African Childhood, European Roots
“Beautiful Tree, Severed Roots,” the cinematic journey Kenny Mann will offer viewers on Sunday at the Bay Street Theatre, is not strictly a memoir, although it is about her past. “It’s a story of identity,” she said, adding that others will be able to relate to the documentary. “So many people today are misplaced, it’s very relevant in today’s political climate.”
Ms. Mann was born and raised in Kenya, the child of Jewish refugees who escaped the Holocaust. “It’s an unusual story,” she said. “My parents were incredibly charismatic.” Her mother, Erica Schonbaum, whose last name means “beautiful tree,” was from Romania, and met Igor Mann, who was Polish, in Bucharest. When the Nazis invaded, the couple escaped thanks to faked papers that were bought and paid for. “My mother had two birth certificates,” Ms. Mann said. “They had to tell so many lies to survive.”
The couple ended up in an Israeli refugee camp for a year. “But the British were looking for educated people,” Ms. Mann said. Her father was a veterinarian and an animal husbandry expert, so her parents were sent by troop ship to Rhodesia (now Zimbabwe). “He became world famous for his ideas,” Ms. Mann said. “He was very, very far advanced, talking about ecology long before it was a buzzword.”
Her parents settled on a cattle ranch on Masai land in Kenya, on the Athi River, where Ms. Mann was born and named for her parents’ adopted country. She lived in Kenya until she was 24, knowing very little about her ancestral past. “There were no family photos, no relatives except my grandmother,” Ms. Mann said. “There was a big vacuum.”
It wasn’t until she started going through family documents that Ms. Mann realized how deeply her Eastern European roots ran, and her sense of identity was challenged.
“I wasn’t tormented by it,” she said, but it did raise questions. “Who are we, really? I was a non-practicing Jewish person, but I didn’t feel Jewish. I wanted to find out more.” She was able to interview her mother extensively before she died in 2007.

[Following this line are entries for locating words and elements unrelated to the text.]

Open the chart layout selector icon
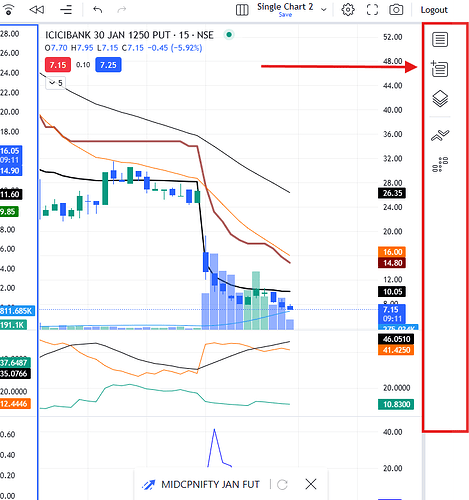The image size is (469, 500). [x=242, y=10]
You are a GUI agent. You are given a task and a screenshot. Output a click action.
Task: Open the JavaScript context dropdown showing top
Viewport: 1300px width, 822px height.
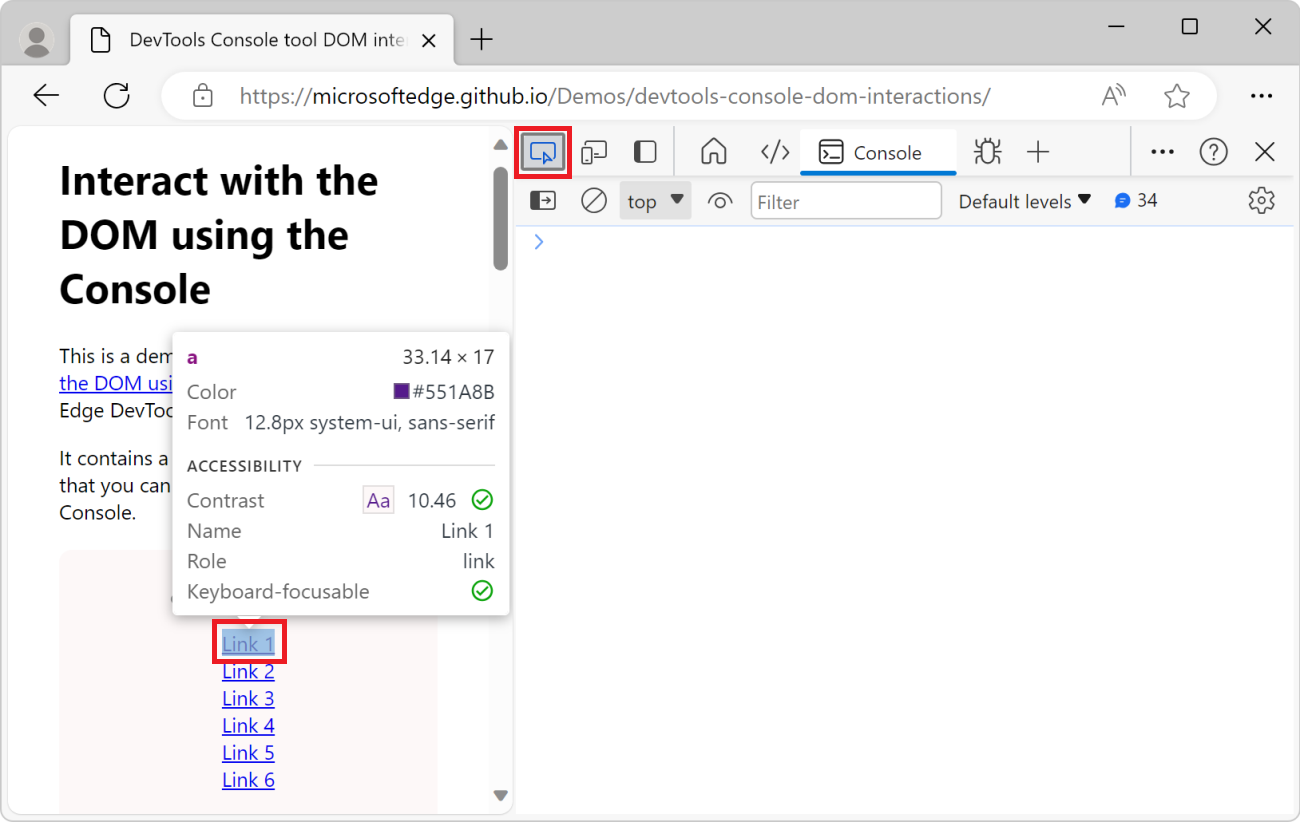655,200
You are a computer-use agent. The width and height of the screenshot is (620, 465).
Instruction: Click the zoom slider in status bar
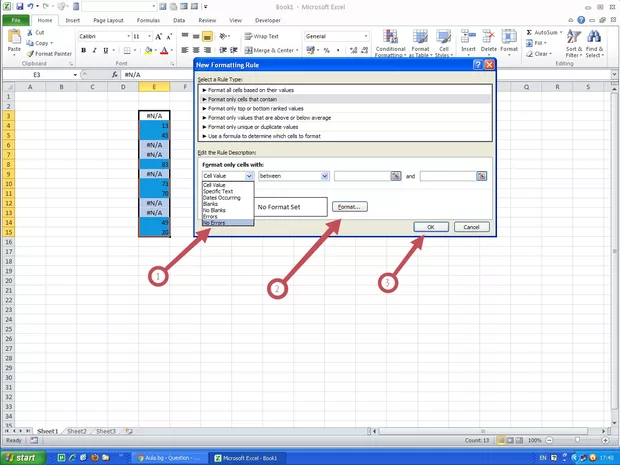click(578, 440)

Her father had died in 1986, but information about him is still coming down through several interesting pipelines. “I discovered that Dad’s niece was a well-known journalist in Holland. Before her parents were taken away by the Nazis, her mother had yelled out to her, ‘Don’t worry, you will survive. Your uncle in Africa will send you pineapples.’ ”
Ms. Mann has been shooting this documentary, her seventh film, for the past six years. “Kenya is so incredibly photogenic,” she said. “But the film isn’t typically what you would see. It’s visually surreal. I wanted it to be more poetic and metaphorical. It’s built a great deal on memory and I wanted to avoid the usual, educational documentary.”

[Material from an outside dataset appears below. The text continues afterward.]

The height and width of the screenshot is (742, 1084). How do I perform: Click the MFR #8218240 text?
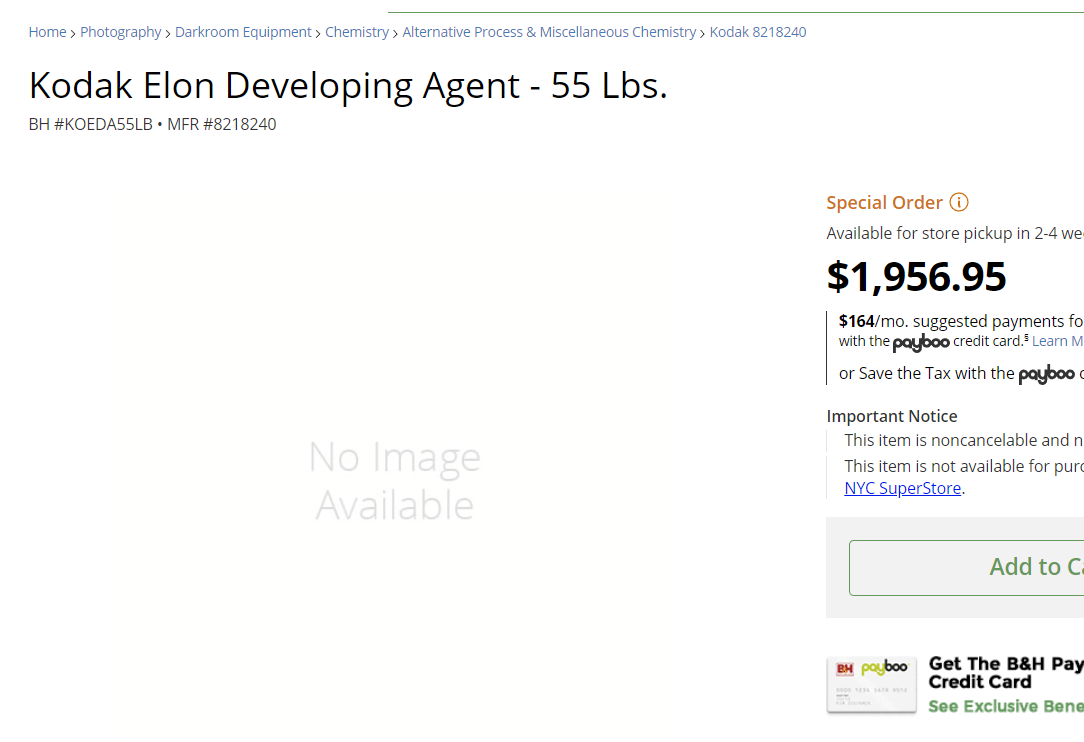coord(221,124)
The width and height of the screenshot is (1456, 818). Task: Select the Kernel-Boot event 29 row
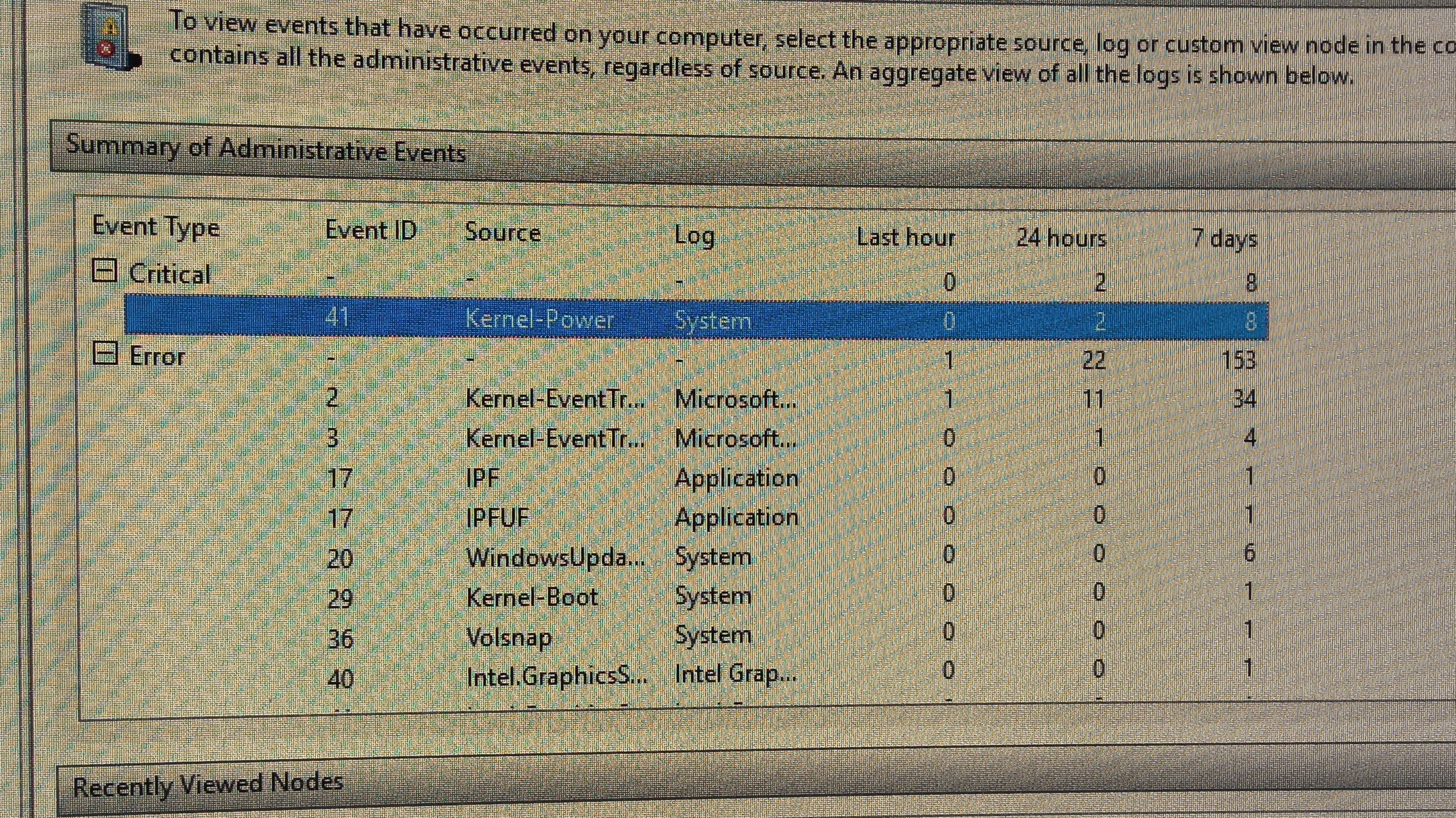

Ms. Mann’s last film, “Walking With Life: The Birth of the Human Rights Movement in Africa,” won several awards.
She heads up her own film company, rafIki Productions. “Rafiki is the Kiswahili word for friend,” Ms. Mann explained on her Web site. Her nickname as a child was “Iki,” and she chose to “name my company rafIki as a fun combination of my name and my roots.”
The Bay Street Theatre program will begin with a performance by Masai dancers, courtesy of Association of Maa Abroad, followed by a screening of about 40 minutes of the unfinished documentary and a brief discussion about identity.
“Because of the Internet, we are hearing that allegiances and nationhoods can change, without being geographically tied. But the more that happens, are we programmed to need that personal identity more than ever?” she asked.
“For anyone who is curious, the journey, both physically and emotionally, has been necessary to see what I can choose to accept or reject. It’s led me to see that I am a global citizen. But knowing one’s roots adds a dimension to life, even if they are very distant roots.” And even if those roots, like Ms. Mann’s, have been severed and left behind.
The theater’s box office will open at 1:15. The dance performance and the film begin at 2 p.m.